# Material provided:

###

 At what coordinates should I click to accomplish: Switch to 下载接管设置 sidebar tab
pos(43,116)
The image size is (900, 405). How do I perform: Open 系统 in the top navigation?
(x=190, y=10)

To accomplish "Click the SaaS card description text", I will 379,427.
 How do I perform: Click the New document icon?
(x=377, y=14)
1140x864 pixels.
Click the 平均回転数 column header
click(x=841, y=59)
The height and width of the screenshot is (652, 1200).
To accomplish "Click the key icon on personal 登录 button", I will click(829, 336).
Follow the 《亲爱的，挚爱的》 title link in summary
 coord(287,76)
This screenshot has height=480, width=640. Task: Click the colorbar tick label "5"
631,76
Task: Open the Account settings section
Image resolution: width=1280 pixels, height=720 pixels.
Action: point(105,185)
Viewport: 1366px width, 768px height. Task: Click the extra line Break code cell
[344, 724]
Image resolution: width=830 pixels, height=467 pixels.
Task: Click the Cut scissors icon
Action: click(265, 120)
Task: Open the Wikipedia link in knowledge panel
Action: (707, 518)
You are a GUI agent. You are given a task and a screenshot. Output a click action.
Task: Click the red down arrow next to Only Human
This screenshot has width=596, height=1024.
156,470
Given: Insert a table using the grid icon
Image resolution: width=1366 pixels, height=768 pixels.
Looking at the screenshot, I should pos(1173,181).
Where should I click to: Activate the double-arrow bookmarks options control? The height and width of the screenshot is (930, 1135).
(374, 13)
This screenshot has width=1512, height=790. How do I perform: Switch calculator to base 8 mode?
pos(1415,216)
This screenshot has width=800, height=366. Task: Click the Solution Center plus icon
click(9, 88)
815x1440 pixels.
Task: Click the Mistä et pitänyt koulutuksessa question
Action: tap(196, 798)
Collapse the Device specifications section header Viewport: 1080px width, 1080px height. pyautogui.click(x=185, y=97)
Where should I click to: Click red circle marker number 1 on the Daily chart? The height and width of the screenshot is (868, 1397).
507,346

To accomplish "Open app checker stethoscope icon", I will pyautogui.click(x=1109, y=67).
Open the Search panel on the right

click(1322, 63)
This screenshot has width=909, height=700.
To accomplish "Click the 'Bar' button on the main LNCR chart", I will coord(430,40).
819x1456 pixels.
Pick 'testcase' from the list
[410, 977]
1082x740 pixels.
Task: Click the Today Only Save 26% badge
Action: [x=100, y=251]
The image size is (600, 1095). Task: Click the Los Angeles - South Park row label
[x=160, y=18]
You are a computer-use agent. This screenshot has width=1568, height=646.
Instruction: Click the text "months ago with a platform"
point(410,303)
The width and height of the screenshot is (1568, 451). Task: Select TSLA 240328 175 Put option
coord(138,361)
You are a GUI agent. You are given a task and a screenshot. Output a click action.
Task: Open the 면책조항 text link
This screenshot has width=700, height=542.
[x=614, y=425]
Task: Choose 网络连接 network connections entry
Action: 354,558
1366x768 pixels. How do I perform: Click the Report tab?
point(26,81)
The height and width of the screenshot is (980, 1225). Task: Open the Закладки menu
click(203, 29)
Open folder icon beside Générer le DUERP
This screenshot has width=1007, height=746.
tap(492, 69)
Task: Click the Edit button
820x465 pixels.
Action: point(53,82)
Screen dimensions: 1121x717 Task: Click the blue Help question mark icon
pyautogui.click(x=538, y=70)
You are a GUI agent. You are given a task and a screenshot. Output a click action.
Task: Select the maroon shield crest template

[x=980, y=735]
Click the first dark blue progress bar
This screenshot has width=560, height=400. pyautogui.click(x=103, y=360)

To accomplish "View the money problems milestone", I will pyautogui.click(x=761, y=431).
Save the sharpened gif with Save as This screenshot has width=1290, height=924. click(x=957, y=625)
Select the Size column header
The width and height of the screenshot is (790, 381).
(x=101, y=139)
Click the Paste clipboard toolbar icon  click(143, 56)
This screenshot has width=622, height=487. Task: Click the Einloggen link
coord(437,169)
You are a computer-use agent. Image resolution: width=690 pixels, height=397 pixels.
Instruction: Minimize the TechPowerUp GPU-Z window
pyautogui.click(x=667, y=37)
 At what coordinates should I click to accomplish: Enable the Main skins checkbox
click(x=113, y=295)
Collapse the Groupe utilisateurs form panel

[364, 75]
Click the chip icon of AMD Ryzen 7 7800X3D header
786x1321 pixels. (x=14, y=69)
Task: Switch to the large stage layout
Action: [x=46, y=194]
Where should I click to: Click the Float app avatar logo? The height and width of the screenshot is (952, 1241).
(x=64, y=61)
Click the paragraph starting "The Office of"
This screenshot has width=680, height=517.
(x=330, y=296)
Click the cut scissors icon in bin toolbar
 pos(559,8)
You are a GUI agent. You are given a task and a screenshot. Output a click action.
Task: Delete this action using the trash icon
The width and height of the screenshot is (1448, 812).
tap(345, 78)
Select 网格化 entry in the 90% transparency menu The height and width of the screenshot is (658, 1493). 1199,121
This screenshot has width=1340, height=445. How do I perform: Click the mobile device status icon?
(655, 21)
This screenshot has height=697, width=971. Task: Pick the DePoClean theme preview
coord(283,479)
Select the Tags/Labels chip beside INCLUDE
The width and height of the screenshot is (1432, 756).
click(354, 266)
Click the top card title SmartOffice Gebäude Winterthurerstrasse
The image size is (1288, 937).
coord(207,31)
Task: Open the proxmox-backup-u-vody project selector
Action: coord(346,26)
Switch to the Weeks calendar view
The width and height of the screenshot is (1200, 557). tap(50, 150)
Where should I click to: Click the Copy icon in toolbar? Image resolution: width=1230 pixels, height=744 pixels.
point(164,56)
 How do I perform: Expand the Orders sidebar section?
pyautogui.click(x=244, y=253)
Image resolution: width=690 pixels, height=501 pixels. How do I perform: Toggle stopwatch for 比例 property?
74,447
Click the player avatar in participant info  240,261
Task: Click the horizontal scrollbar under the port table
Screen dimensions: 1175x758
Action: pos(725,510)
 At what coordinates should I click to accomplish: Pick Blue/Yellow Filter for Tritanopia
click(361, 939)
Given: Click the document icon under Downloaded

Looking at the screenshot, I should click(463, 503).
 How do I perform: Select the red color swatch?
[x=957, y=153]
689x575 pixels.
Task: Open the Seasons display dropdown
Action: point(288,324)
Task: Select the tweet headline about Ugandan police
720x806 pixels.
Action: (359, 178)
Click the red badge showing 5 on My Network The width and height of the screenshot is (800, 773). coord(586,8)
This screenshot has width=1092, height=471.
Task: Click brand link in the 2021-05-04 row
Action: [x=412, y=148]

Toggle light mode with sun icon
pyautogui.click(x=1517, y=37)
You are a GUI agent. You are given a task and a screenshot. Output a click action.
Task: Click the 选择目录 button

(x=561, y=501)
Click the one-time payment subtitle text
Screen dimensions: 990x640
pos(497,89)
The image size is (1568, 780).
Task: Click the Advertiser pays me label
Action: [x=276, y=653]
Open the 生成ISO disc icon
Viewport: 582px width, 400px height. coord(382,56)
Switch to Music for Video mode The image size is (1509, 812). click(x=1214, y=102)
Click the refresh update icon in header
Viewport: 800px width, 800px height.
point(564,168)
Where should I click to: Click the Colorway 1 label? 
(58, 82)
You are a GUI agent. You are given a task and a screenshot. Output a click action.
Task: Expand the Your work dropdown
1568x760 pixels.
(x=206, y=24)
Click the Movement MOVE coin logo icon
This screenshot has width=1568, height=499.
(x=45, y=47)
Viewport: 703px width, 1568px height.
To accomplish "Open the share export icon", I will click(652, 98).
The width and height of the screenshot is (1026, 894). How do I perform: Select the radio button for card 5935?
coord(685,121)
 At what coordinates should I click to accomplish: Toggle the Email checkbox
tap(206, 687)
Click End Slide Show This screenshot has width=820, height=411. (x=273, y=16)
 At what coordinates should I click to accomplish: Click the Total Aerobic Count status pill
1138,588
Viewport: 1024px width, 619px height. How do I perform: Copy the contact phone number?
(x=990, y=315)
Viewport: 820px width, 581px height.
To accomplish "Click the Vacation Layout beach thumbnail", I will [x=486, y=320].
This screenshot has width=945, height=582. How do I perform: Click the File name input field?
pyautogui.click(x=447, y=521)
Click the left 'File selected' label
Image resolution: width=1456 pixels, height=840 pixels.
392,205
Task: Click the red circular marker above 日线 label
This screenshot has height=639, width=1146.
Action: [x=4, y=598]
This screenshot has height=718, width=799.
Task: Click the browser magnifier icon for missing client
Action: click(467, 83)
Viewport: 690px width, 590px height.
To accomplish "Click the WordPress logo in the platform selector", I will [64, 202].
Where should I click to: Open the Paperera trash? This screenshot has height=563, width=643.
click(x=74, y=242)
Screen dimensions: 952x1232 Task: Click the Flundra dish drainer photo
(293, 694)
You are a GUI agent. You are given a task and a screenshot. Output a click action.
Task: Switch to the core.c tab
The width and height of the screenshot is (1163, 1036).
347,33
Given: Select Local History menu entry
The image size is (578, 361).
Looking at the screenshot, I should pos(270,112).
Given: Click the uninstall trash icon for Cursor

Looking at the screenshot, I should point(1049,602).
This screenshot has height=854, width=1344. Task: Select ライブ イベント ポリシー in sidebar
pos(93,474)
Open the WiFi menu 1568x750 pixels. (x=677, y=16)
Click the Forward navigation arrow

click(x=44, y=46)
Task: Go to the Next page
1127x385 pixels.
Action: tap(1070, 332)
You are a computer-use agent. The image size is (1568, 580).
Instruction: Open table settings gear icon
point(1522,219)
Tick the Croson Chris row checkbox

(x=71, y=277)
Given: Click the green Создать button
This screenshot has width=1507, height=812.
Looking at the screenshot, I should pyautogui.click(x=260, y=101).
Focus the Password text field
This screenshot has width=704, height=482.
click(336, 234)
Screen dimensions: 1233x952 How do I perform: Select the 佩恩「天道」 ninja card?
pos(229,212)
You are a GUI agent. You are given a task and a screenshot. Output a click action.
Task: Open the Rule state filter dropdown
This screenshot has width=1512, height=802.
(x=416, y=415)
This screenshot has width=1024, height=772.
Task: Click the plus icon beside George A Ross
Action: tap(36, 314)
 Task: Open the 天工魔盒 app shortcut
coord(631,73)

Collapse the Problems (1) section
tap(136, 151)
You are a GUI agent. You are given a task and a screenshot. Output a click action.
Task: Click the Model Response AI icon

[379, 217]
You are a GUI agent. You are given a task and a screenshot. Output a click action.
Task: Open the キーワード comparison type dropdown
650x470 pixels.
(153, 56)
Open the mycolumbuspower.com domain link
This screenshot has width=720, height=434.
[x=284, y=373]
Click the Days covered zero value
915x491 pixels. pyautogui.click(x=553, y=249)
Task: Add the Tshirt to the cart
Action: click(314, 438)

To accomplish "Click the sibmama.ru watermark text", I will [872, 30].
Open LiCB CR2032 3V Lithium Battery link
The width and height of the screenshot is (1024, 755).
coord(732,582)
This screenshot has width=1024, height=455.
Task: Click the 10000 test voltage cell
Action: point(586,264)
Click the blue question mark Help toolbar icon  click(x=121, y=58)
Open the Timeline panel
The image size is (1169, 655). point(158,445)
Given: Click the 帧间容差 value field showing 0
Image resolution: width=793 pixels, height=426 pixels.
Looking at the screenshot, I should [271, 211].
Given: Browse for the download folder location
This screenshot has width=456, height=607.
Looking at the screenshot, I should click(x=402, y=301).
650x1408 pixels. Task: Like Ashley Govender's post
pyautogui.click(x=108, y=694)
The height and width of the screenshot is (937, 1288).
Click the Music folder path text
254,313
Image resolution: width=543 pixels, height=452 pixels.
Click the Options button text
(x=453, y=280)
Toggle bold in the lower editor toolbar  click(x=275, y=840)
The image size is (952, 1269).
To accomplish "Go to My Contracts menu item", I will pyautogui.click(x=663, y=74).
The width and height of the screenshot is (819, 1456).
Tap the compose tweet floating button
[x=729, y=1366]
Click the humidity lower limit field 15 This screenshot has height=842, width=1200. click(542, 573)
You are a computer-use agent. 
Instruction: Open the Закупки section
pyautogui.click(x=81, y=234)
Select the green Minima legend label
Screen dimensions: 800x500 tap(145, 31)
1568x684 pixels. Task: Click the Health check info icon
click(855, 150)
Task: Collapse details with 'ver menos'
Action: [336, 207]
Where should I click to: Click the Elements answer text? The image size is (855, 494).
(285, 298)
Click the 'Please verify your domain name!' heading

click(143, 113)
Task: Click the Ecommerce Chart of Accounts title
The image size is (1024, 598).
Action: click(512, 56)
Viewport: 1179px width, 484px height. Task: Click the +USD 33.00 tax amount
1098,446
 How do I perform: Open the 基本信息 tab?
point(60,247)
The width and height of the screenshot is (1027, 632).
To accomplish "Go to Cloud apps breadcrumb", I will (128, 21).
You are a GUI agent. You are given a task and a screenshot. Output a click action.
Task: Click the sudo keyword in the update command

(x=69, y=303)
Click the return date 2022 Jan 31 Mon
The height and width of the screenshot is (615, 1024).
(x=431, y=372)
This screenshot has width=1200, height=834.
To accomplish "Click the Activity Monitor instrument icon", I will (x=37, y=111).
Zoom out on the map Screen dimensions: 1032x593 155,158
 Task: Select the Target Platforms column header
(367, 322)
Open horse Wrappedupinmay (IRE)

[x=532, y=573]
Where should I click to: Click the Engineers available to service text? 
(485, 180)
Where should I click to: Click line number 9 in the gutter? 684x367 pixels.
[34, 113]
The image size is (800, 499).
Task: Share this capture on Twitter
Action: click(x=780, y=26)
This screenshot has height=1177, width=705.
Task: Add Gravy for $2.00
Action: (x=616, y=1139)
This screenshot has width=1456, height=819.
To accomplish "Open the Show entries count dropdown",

###

# About this task:
Although the records may continue, retype only the lines from the first one through the one containing "Collapse the Device", exactly as they appear.

# Written solution:
 At what coordinates should I click to accomplish: Switch to 下载接管设置 sidebar tab
pos(43,116)
The image size is (900, 405). How do I perform: Open 系统 in the top navigation?
(x=190, y=10)

To accomplish "Click the SaaS card description text", I will 379,427.
 How do I perform: Click the New document icon?
(x=377, y=14)
1140x864 pixels.
Click the 平均回転数 column header
click(x=841, y=59)
The height and width of the screenshot is (652, 1200).
To accomplish "Click the key icon on personal 登录 button", I will click(829, 336).
Follow the 《亲爱的，挚爱的》 title link in summary
 coord(287,76)
This screenshot has height=480, width=640. Task: Click the colorbar tick label "5"
631,76
Task: Open the Account settings section
Image resolution: width=1280 pixels, height=720 pixels.
Action: point(105,185)
Viewport: 1366px width, 768px height. Task: Click the extra line Break code cell
[344, 724]
Image resolution: width=830 pixels, height=467 pixels.
Task: Click the Cut scissors icon
Action: click(265, 120)
Task: Open the Wikipedia link in knowledge panel
Action: (707, 518)
You are a GUI agent. You are given a task and a screenshot. Output a click action.
Task: Click the red down arrow next to Only Human
This screenshot has width=596, height=1024.
156,470
Given: Insert a table using the grid icon
Image resolution: width=1366 pixels, height=768 pixels.
Looking at the screenshot, I should pos(1173,181).
Where should I click to: Activate the double-arrow bookmarks options control? The height and width of the screenshot is (930, 1135).
(374, 13)
This screenshot has width=1512, height=790. How do I perform: Switch calculator to base 8 mode?
pos(1415,216)
This screenshot has width=800, height=366. Task: Click the Solution Center plus icon
click(9, 88)
815x1440 pixels.
Task: Click the Mistä et pitänyt koulutuksessa question
Action: tap(196, 798)
Collapse the Device specifications section header Viewport: 1080px width, 1080px height. pyautogui.click(x=185, y=97)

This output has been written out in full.